Interestingly, there are a number of techniques that can be used to improve model performance on GSM8K. One of the simplest is called “chain of thought” reasoning. In chain of thought reasoning, an LLM is instructed to show its work, breaking down the solution to a problem into steps, much like a middle school student would. In many cases, breaking the problem into steps yields simpler math problems for which the model can find a correct answer. But remember, even then it's not solving mathematical problems so much as it's predicting the next word in a phrase that just happens to be a mathematical equation.
The lesson to be learned here is that we need to understand a bit about how LLMs work in order to anticipate their weaknesses. Remembering that they are (very advanced and capable) prediction engines rather than sentient machines will help us avoid some of these errors.

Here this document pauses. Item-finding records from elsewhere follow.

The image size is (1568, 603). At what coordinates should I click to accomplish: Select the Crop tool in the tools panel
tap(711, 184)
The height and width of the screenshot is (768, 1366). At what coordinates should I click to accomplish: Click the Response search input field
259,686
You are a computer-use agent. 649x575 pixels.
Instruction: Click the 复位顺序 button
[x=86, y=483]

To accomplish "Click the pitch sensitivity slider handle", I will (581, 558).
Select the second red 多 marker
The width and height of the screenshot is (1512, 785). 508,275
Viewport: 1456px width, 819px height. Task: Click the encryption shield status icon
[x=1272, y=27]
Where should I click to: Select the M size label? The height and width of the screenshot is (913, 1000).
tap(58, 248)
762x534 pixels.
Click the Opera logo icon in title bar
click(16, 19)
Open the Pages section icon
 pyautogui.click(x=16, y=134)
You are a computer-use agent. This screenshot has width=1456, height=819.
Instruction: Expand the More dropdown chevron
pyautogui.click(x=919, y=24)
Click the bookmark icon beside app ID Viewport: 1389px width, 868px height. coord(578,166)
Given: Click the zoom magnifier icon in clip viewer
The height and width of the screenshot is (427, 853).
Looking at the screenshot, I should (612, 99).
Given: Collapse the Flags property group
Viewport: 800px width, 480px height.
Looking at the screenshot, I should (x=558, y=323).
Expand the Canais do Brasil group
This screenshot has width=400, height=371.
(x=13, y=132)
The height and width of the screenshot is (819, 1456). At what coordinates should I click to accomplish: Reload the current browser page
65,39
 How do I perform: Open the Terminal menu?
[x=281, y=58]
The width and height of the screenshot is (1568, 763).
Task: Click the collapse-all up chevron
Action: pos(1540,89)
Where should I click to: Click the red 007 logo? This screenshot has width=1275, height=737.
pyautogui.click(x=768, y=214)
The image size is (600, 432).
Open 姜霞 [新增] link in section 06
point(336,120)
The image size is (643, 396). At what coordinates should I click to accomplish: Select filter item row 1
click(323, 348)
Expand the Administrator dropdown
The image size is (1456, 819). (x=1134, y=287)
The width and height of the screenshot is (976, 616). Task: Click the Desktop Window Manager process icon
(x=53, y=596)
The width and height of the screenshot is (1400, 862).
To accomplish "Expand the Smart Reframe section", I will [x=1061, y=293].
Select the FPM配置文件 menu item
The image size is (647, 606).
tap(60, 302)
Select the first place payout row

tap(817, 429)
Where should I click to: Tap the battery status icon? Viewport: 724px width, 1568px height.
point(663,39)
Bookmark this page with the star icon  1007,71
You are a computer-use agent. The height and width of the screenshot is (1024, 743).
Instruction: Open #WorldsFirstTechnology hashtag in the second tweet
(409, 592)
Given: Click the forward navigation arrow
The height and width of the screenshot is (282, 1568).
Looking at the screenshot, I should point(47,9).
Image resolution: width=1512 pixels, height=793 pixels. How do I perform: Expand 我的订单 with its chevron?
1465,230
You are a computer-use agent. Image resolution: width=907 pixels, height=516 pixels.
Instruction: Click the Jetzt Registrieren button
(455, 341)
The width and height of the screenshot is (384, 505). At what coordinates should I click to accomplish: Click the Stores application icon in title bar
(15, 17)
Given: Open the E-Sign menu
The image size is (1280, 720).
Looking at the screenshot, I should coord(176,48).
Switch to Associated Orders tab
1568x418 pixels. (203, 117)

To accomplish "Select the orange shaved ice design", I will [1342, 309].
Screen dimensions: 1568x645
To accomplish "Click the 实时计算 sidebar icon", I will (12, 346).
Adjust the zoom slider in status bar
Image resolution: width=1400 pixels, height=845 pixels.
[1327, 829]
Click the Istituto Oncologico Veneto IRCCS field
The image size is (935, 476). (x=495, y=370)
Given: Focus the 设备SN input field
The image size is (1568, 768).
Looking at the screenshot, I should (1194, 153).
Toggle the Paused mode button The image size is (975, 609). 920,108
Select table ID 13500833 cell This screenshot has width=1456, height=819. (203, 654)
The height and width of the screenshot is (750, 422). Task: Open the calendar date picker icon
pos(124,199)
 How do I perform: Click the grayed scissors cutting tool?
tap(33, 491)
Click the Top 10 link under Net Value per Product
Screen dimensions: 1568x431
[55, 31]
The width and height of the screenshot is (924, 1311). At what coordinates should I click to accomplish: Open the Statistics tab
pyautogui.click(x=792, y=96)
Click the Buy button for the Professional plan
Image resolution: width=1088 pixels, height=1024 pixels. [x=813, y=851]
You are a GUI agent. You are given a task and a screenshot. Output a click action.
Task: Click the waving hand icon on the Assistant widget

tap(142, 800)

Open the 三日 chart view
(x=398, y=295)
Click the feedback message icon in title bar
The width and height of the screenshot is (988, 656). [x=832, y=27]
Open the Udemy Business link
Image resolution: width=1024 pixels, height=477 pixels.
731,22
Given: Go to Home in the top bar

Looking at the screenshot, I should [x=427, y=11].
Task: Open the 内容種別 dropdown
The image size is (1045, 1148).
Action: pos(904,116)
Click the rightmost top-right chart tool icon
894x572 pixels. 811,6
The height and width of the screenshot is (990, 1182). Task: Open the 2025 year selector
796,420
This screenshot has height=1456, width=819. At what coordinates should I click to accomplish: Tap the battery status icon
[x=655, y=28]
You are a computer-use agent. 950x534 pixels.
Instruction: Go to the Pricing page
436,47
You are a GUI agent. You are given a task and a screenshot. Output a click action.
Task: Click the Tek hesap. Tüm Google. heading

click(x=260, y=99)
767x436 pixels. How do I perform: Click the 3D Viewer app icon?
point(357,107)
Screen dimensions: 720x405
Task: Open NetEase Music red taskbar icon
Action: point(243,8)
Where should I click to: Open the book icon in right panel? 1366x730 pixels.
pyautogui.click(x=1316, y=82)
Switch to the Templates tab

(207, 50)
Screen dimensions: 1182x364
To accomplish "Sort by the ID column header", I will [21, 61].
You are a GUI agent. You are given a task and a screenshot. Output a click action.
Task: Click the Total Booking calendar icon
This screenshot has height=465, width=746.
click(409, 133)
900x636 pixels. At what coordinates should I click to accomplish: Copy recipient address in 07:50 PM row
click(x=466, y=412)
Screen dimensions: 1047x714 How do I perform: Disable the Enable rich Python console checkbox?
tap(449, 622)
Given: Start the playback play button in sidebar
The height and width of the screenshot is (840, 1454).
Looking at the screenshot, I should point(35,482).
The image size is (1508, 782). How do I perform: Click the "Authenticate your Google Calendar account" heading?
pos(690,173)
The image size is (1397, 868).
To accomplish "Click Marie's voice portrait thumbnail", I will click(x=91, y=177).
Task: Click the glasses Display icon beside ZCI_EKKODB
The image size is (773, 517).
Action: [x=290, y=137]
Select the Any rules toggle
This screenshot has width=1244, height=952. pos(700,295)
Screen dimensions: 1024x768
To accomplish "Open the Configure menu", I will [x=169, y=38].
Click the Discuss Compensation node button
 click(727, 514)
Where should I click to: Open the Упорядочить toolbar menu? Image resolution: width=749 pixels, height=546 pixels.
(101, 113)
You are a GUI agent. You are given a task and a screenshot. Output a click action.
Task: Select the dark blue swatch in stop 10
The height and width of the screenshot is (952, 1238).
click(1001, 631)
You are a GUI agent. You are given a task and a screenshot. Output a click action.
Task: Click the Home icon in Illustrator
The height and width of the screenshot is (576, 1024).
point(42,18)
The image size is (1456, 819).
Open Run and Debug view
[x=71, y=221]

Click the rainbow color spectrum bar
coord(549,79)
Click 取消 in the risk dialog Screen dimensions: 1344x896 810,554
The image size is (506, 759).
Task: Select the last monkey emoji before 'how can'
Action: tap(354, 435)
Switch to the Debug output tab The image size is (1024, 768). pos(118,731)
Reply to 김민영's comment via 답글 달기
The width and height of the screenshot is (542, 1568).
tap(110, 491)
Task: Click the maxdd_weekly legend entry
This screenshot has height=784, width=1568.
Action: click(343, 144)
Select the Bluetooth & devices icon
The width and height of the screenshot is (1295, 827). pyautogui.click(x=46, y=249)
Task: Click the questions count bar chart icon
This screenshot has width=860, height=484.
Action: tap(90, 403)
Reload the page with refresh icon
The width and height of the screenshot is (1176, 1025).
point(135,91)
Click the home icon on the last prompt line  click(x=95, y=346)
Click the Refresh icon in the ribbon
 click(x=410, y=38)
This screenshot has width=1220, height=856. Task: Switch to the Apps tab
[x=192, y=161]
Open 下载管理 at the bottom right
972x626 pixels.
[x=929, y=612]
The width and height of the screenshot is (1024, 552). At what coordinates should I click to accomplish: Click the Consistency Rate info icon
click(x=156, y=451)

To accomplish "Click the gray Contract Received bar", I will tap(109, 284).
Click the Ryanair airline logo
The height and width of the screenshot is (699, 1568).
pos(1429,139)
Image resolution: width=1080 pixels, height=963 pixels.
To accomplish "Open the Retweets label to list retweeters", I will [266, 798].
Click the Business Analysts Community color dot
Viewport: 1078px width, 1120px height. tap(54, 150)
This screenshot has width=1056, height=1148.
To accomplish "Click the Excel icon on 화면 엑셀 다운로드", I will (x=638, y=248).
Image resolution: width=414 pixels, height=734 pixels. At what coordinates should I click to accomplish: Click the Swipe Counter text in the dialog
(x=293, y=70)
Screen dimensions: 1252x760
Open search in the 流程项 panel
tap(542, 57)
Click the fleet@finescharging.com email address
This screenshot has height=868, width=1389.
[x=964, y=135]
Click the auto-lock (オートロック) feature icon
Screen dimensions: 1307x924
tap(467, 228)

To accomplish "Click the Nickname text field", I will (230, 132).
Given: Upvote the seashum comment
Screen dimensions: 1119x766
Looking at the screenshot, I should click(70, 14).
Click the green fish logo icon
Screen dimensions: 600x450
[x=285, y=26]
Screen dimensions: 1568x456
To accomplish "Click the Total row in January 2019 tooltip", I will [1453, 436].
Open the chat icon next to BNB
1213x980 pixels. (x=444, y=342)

Despite these risks, LLMs are tremendous tools, and they have the potential to help us in many ways. As with any powerful tool, we must take care with how we wield it.There are a variety of methods we can use to fine-tune and customize models so that they are more accurate and useful for specific use cases. These include approaches such as context injection, agents, retrieval-augmented generation (RAG), pre-training, model fine-tuning, and custom model training. There are also numerous frameworks for “Responsible AI,” offering solutions for identifying and managing these and other risks. A discussion of these methods is beyond the scope of this article.
Here are some tips on how to use LLMs safely and effectively:
If you're using an LLM for an important project, always independently verify claims and assertions made by the LLM. Treating it as a report would treat a tip from a source: a good lead that needs to be verified before it's published.
Despite what some model creators would have you believe, there is no “ultimate” model in existence today. Different models have different strengths. And as researchers chase model benchmark performance, it's not uncommon for a new version of a model to improve on some benchmarks, while actually degrading its performance against other benchmarks. Your best bet is to know what version of a model you are using, and check that it performs decently against a benchmark relevant to your use case.
LLMs are not continuously learning from the internet. So you need to be aware of the cutoff date for model training. Different models, and different versions of the same model family, will have different cutoff dates. These models will not be aware of things such as current events that were published to the internet after their training cutoff date.
Avoid putting sensitive or personal data into your prompts, and pay attention to privacy statements and options to control how your data is used by the model providers.
It's a good practice to ask LLMs to cite their sources. But you should also take the time to confirm those sources: confirm that they exist, and confirm that the information at those sources is relevant.
Asking an LLM to show steps in solving a problem may yield better results than simply asking for an answer. This is particularly true for mathematical word problems, but it can apply for other types of multi-step problems as well.
Ultimately, it is crucial for individuals and organizations to understand the risks associated with LLMs, so that they can harness their tremendous benefits while avoiding potential negative impacts. By using LLMs carefully and responsibly, we can increase our learning and productivity and drive innovation.